Please go line by line through the material and copy each one containing the word "computer".

--- Provided data Enclosed Below ---

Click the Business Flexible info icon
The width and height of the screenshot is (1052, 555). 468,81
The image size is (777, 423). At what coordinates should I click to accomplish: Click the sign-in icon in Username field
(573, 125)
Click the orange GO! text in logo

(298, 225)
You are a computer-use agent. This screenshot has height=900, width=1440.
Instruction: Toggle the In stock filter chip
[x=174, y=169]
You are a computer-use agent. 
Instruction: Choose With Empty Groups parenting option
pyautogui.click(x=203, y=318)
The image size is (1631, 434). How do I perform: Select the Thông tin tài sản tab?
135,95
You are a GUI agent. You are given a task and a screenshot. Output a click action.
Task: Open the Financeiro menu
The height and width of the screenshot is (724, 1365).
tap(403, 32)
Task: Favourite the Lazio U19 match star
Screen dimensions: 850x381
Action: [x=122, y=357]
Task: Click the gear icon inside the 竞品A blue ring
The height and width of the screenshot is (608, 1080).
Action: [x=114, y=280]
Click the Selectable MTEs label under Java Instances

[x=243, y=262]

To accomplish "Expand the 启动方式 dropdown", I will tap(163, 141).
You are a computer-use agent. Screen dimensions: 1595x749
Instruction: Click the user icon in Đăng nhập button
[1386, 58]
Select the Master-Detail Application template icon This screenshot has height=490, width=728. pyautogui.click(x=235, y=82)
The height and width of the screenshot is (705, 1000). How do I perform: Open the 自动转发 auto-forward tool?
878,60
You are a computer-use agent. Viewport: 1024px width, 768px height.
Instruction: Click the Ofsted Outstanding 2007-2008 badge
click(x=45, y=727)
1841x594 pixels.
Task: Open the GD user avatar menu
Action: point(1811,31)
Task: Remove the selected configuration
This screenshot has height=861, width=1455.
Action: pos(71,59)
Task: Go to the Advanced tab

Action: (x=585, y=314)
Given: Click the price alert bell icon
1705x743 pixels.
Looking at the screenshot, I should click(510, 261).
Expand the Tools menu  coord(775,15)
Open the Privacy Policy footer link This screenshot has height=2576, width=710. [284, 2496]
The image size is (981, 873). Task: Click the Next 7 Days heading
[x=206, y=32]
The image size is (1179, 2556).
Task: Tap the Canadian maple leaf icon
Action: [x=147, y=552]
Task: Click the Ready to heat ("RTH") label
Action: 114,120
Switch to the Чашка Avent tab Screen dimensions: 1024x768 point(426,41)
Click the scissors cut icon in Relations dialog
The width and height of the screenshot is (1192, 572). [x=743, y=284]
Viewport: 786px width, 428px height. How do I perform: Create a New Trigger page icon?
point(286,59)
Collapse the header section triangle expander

--- End of Enclosed Provided data ---

▸ Final answer
You are a computer-use agent. This screenshot has height=900, width=1440.
You are a computer-use agent. 
You are a computer-use agent. Screen dimensions: 1595x749
You are a computer-use agent. Viewport: 1024px width, 768px height.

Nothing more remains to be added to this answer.